Ethics Forum writes that the reasons disabled persons are vulnerable under laws that allow assisted suicide are:

First, the very existence of legalised assisted suicide threatens disabled people. It will lead to an expectation that the disabled, elderly and infirm should shuffle off their mortal coil a bit early to relieve the burden on their carers. This fear has been ridiculed by supporters, who contend that all they want is choice at the end of life. Dream on, says Diane Coleman, of the lobby group Not Dead Yet. "Proponents of legalized assisted suicide are willing to treat lives ended through abuses of the practice as 'acceptable losses' when balanced against their wish for a pleasant way out and their unwillingness to accept disability, or responsibility for their own suicide. We disagree."

Second, the danger is not mandated euthanasia, as in Nazi Germany. Rather, it is a subtle and widespread expectation that death is better than disability. "If the legalization of assisted suicide continues, I believe the rank and file will some day see nothing wrong with hastening the deaths of many people," writes Dr Carol J. Gill. "They will stand by and do nothing to stop it and will endorse the policies and institutions that advance it-not because they are evil people but because it will no longer be evil in our culture to do so. It will be compassionate, respectful, routine."
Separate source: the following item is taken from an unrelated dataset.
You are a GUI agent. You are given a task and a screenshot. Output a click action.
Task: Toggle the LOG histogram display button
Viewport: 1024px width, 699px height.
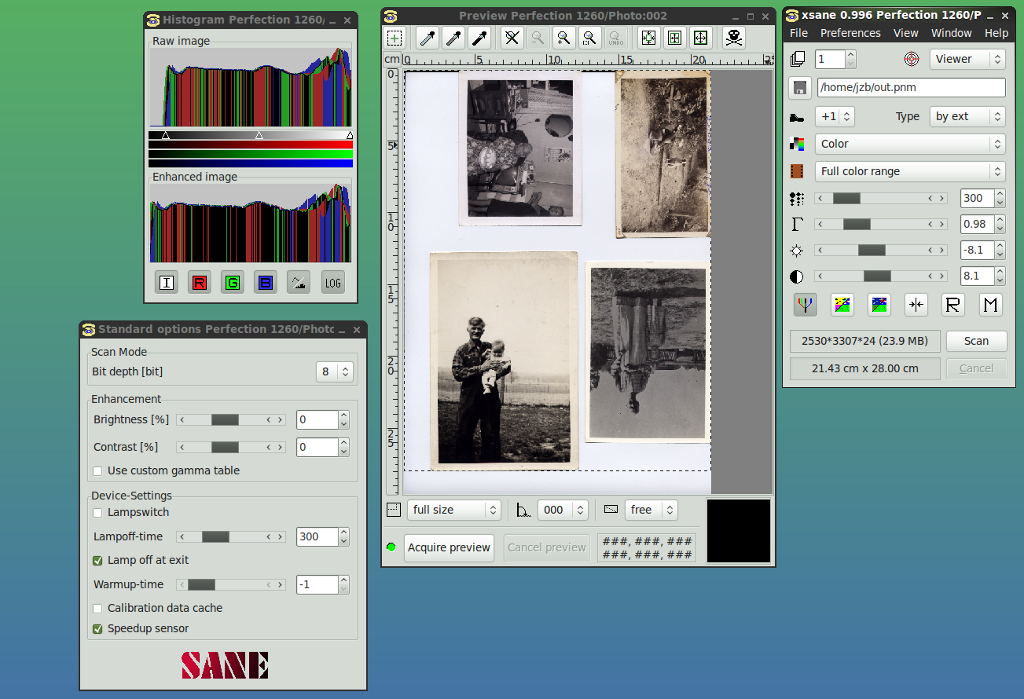333,283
Third, several authors argue forcefully that Oregon's Death with Dignity Act, which is the model for assisted suicide in the US, is deeply flawed. After about 15 years, several intractable problems have emerged. The authors claim that there is very little patient control; that statistics are incomplete; that oversight is minimal and secretive; that safeguards are easily circumvented; and that negligent doctors cannot be prosecuted. Allegations that in Oregon and in the neighbouring state of Washington, which has also legalised assisted suicide, the circumstances of deaths are routinely falsified are especially disturbing. In fact, Washington actually requires that doctors falsify the death certificate by listing the terminal disease as the cause of death rather than the lethal dose of barbiturates. ~
Disability and Health Journal, January

Giant ht to JS on my thinking about this.